I’m not sure how much reassurance you’ll get from visiting. Departments have little to do with entering students (since they are admitted by colleges) and colleges may or may not be willing to help much until you’ve met the conditions.
I’m not sure what you mean by “grading systems”, it is about tough exams, often back to back (we had 4 x 3 hour exams in two days) that are summative for the entire year and require you to think about difficult questions (for math, a first required completing 3 questions correctly on each of the four papers, the top students would get 7-10 correct on each) and for essay-based subjects to write very fast (my spouse typically did 4 x 6-8 page handwritten essays in a 3 hour exam). Nothing like the plug and chug that is common in US course finals. You have to enjoy and perform well in high stakes tests (hence the AP offer requirements!) and sometimes nothing else matters (there is a small amount of graded coursework in some subjects, it looks like education includes a graded dissertation in the third year but probably the first year is all or almost all exam-based - it appears you take 4 papers, each will likely be a 3 hour exam).

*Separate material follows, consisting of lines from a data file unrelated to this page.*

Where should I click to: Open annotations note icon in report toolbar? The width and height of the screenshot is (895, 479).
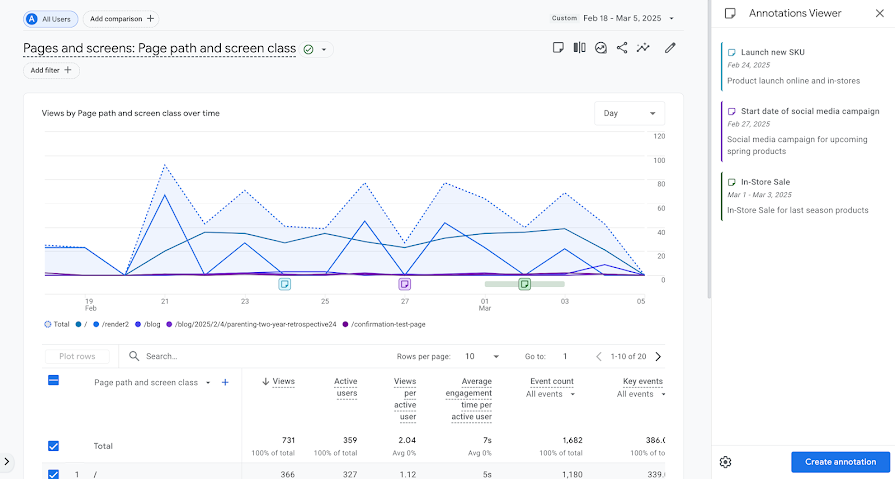coord(558,48)
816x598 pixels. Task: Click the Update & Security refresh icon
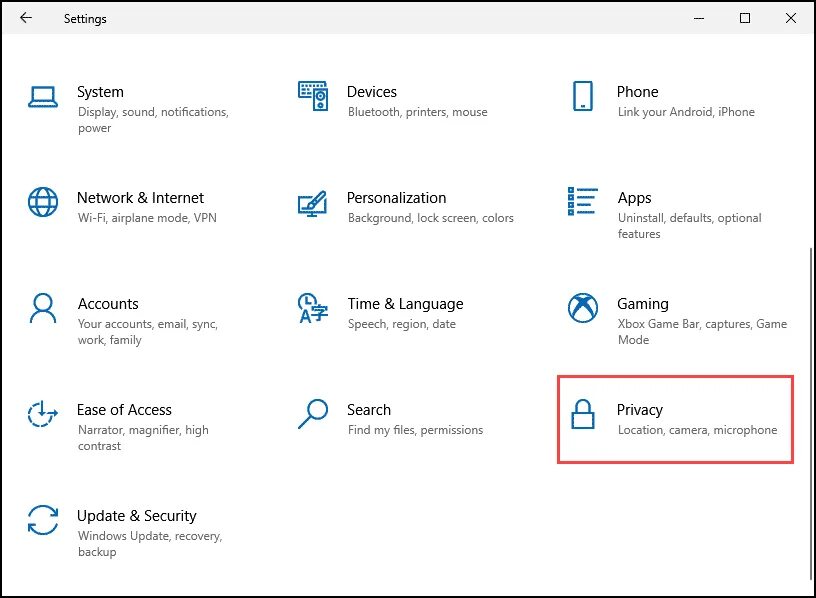pos(43,520)
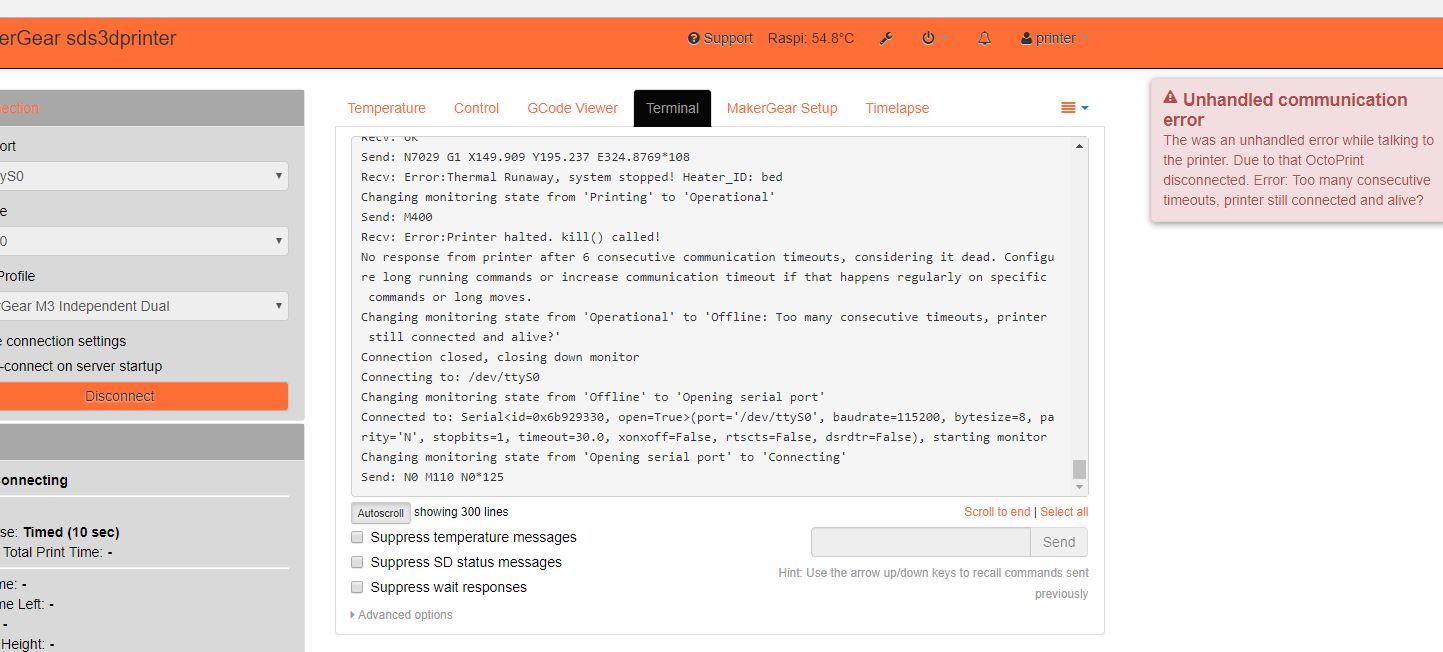Toggle the Autoscroll button
The height and width of the screenshot is (652, 1443).
381,513
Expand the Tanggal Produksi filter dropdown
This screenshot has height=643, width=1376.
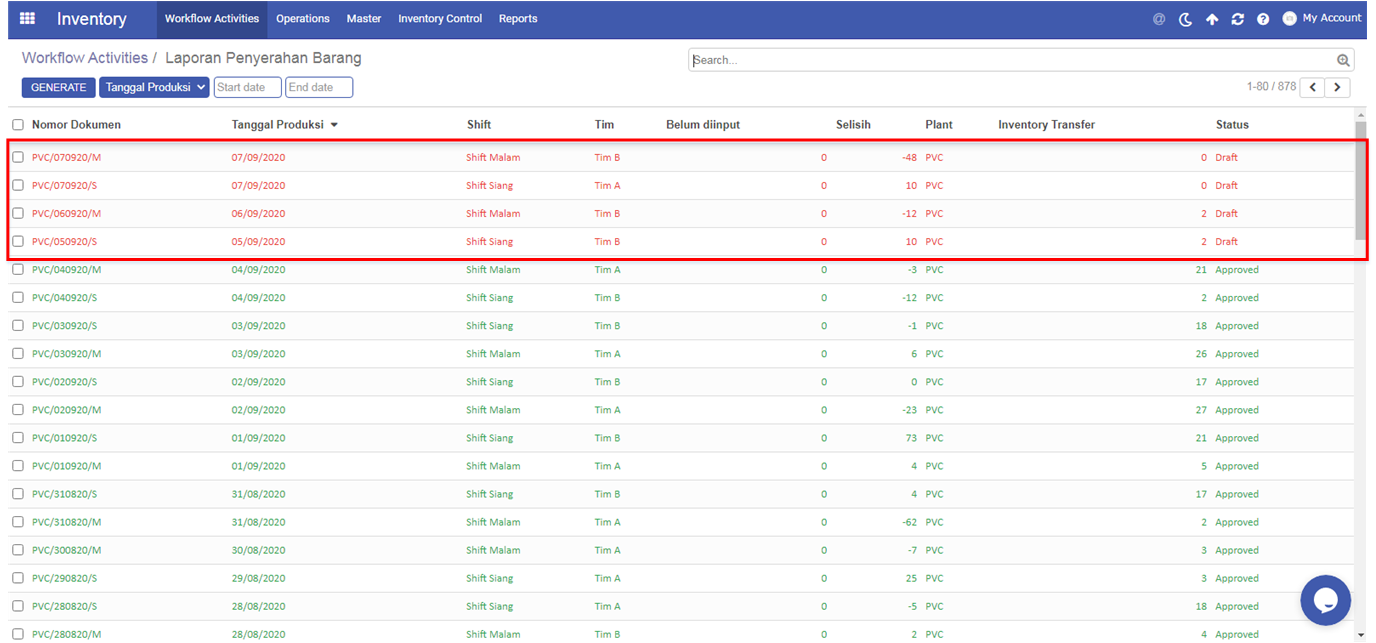coord(154,88)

Read the course structure in detail - everything is on line:
And as far as I can tell, essay-based papers all still rely on handwritten exams, so I hope you can write legibly and very fast (allowances will probably be made for disabilities, but you’d have to get approval to type on a computer and it would almost certainly be one the department provides for you, your exam would presumably have to be in a separate room to avoid distracting others with the noise of typing):
i do best in smaller, more discussion-based classes where i can have back-and-forths with the teacher. larger lecture-based classes, especially if there’s no attendance policy, are harder for me to stay on task during. i also prefer having more cumulative assignments over large assignments/exams that are weighted for a significant part of my grade. i know some of those fit the cambridge style and some don’t, which is why i want to get to know it better.
i’m actually pretty awful at self-studying, haha. only three of those previous exams were self-studied (lang, which between my school’s strong english program, recent english SAT prep, and the fact that our school had switched to the digital exam, i was able to get a 5 on; gov, which i was able to BS my way through with civics knowledge from activism (i wrote an FRQ on a term i had learned doing the MCQ), and psych, which was the one i got a 4 on, mostly because i only started studying the night before thinking my two semesters of non-AP psych would carry me. they did not.). english lit and psychology will be self-study this year but i’m hopefully going to prepare better.
anecdotally, my school was going to make me self-study honors chem as a prereq for ap bio since i took physics instead of chem, and then despite meaning to work on it for a year and a half it didn’t get done. luckily the ap bio teacher had me for honors bio and vouched for my ability to figure out the limited chem on my own.
but yeah, i’m trash at self-studying, just lucky and had good non-AP classes that provided a strong foundation for me, haha.
yeah, i need to do a lot more research. i hadn’t really started to picture myself at cambridge because i was expecting to be rejected lol, so i’m planning to do a deep dive now.